• GOAL OF THE EXERCISE:
Type again, exactly, the lines below from the start through the line that includes "You are a computer-use agent. This".

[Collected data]
--

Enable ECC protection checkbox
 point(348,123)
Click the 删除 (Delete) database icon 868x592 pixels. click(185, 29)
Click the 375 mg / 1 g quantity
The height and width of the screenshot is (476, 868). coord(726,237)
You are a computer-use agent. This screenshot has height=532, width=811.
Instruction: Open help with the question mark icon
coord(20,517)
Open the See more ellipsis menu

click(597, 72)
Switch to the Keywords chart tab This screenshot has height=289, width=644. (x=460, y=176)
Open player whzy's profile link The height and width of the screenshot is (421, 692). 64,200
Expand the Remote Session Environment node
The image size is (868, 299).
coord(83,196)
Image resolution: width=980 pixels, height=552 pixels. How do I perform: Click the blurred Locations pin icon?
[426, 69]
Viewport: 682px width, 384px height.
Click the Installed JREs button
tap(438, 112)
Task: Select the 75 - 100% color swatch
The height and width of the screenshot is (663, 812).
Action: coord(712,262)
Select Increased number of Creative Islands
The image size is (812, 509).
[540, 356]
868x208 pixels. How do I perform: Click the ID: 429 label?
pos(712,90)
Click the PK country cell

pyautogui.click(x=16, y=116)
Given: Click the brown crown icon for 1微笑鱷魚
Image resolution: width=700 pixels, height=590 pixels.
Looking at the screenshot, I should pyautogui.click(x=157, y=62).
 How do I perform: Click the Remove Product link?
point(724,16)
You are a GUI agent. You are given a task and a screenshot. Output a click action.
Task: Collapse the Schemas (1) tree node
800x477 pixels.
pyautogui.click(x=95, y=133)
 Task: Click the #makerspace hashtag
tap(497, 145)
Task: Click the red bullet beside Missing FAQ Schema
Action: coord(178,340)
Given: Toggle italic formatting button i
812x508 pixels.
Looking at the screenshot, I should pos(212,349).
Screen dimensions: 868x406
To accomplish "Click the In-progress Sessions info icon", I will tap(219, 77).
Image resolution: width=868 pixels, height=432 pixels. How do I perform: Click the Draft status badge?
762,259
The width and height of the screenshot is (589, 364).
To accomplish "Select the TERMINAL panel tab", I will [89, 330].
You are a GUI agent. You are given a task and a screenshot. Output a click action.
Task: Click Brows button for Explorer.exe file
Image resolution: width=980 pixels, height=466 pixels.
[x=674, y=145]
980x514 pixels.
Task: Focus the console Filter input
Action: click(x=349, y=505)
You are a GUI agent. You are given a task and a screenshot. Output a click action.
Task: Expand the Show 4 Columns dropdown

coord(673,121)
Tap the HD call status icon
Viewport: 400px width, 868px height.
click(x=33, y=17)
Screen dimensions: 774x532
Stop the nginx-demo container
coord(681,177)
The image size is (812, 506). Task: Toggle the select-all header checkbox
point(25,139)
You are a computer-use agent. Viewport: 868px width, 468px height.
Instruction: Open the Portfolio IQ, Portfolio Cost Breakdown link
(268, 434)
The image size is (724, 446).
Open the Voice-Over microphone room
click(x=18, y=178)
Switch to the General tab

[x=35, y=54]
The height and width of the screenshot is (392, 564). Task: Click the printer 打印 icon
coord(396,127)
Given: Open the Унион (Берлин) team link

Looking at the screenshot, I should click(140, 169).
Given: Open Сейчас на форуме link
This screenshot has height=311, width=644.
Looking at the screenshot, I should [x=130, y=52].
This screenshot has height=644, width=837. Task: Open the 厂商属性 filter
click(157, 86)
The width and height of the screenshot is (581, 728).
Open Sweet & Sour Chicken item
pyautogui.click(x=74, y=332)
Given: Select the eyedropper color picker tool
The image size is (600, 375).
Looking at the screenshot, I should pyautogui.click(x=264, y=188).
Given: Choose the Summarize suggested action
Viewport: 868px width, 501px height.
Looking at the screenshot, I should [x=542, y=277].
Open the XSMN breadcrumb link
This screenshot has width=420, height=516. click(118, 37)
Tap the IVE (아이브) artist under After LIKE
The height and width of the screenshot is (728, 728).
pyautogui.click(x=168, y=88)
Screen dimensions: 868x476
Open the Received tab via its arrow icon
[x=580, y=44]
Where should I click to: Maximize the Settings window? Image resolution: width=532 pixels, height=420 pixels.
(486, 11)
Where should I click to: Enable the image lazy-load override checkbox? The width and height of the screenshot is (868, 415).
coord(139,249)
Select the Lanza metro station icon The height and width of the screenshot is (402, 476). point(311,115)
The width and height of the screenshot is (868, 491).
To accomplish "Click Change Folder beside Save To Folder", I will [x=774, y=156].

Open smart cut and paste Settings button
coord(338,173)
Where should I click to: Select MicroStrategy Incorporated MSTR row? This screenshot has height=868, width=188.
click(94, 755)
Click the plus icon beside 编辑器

--

• ANSWER BELOW:
Enable ECC protection checkbox
 point(348,123)
Click the 删除 (Delete) database icon 868x592 pixels. click(185, 29)
Click the 375 mg / 1 g quantity
The height and width of the screenshot is (476, 868). coord(726,237)
You are a computer-use agent. This screenshot has height=532, width=811.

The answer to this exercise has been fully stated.